Queria escrever sobre várias mulheres nesse mês em que tratamos de lutas, tabus, preconceitos e conquistas. Mas escolhi discorrer sobre Cora Coralina, a quem recorri por diversas vezes em períodos de sonhos e aridez. Dela é o poema Aninha e Suas Pedras: "Não te deixes destruir... ajuntando novas pedras e construindo novos poemas. Recria tua vida, sempre, sempre. Remove pedras e planta roseiras e faz doces. Recomeça. Faz de tua vida mesquinha um poema. E viverás no coração dos jovens e na memória das gerações que hão de vir. Esta fonte é para uso de todos os sedentos. Toma a tua parte. Vem a estas páginas e não entraves seu uso aos que têm sede."

 

Cora nasceu Ana Lins dos Guimarães Peixoto Bretas, em agosto de 1889, na cidade de Goiás. Filha de um desembargador e uma dona de casa, passou sua infância e adolescência na velha casa da ponte, transformada em museu. Deixou para trás a cidade e o conservadorismo imposto às mulheres à época na busca de seus sonhos.  Uma mulher muito a frente do seu tempo.

 

Autodidata, cursou somente até a quarta série. No entanto, essa falta não a impediu de escrever contos e poemas, superando limitações por meio de leitura de livros, jornais e revistas e, principalmente, por ser uma atenta observadora do cotidiano.

 

A figura romântica da velhinha que começou a escrever após os setenta anos nunca existiu. Na biografia "Cora Coralina - Raízes de Aninha", de Clóvis Carvalho Britto e Rita Elisa Seda, está publicado o texto Floração, escrito por Cora aos 14 anos. Apesar da militância desde cedo na escrita, Cora sempre se definiu como doceira, profissão que exerceu por mais de vinte anos para se sustentar. Foi nesse tempo que, em meio aos tachos de cobre, conseguiu desenvolver seu talento como escritora. Publicou seu primeiro livro aos 76 anos e ainda pôde ver sua consagração na literatura.

 

Em 1965, quando Cora publicou seu primeiro livro, foi o período em que o movimento feminista estava começando a se consolidar. Mas ela já denunciava muitos antes em seus escritos os preconceitos com relação à mulher. Denunciava e incentivada outras mulheres a escrever contra seus opressores. Apesar das críticas e de não ter sido de imediato aceita, conseguiu despontar como escritora, após elogios de Carlos Drummond de Andrade, em 1980.

 

Cora foi uma mulher de recomeços e por isso teve muito a nos dizer na literatura e na vida.
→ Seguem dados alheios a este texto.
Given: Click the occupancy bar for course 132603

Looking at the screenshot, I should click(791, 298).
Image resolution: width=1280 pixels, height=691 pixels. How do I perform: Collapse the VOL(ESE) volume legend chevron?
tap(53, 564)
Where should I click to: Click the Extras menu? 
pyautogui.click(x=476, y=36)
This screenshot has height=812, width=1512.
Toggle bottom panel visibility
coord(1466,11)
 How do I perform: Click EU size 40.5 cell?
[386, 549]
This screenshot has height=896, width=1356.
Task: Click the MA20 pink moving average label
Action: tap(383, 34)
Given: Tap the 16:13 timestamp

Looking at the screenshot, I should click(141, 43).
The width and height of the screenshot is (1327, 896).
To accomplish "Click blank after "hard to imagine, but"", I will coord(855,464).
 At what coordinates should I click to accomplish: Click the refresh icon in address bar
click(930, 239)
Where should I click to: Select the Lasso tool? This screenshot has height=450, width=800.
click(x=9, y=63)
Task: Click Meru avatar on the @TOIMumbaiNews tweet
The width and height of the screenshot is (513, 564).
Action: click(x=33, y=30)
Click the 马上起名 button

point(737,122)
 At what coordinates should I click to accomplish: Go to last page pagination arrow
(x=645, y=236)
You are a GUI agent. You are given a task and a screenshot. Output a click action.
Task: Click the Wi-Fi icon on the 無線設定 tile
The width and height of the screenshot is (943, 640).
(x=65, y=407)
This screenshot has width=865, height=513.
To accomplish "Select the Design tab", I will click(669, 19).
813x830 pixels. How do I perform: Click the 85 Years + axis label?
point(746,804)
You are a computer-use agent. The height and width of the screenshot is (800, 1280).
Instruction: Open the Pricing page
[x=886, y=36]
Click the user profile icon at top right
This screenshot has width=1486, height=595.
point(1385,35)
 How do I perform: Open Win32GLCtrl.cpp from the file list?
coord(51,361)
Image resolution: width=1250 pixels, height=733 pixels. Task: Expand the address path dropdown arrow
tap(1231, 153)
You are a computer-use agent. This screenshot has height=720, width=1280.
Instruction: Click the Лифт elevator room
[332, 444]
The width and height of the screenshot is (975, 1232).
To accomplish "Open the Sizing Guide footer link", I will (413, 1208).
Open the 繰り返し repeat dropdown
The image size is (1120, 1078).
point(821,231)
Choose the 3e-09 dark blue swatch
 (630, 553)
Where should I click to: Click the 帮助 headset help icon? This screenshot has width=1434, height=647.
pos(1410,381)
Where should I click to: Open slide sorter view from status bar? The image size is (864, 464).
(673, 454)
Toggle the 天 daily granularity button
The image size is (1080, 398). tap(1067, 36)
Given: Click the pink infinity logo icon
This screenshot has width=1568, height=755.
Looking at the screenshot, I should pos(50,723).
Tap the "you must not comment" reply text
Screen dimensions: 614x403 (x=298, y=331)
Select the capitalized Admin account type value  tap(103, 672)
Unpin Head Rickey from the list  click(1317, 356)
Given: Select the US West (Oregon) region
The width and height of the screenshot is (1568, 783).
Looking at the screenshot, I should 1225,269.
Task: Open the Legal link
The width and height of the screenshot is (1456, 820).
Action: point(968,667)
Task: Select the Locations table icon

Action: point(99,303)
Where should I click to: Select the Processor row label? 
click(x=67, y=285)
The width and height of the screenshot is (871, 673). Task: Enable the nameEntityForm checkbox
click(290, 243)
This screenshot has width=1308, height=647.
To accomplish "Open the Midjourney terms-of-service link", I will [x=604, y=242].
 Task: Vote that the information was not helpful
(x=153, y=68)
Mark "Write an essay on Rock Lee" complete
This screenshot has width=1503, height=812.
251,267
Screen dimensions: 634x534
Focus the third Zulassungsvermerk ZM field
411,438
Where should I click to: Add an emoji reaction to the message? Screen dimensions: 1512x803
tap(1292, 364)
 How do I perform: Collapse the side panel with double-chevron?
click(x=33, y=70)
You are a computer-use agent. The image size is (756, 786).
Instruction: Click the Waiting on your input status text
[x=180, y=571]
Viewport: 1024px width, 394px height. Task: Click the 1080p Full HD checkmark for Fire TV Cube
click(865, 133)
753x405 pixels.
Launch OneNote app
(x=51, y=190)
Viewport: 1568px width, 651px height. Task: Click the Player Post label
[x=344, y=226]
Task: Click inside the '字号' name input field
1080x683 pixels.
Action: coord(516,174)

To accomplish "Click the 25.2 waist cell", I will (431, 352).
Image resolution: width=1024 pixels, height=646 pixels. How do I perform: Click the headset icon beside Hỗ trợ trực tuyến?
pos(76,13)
Uma mulher visionária que muito antes dos movimentos ambientalistas se preocupava com a sustentabilidade do planeta, com a saúde e a qualidade de vida das pessoas. Uma cidadã politizada, uma escritora que vivia a cultura e se envolvia com a cidade. Uma vida de pedras e de flores, como sempre utilizava em suas metáforas. Uma mulher que vivia em estado de graça com a poesia, como um dia lhe escreveu Drummond.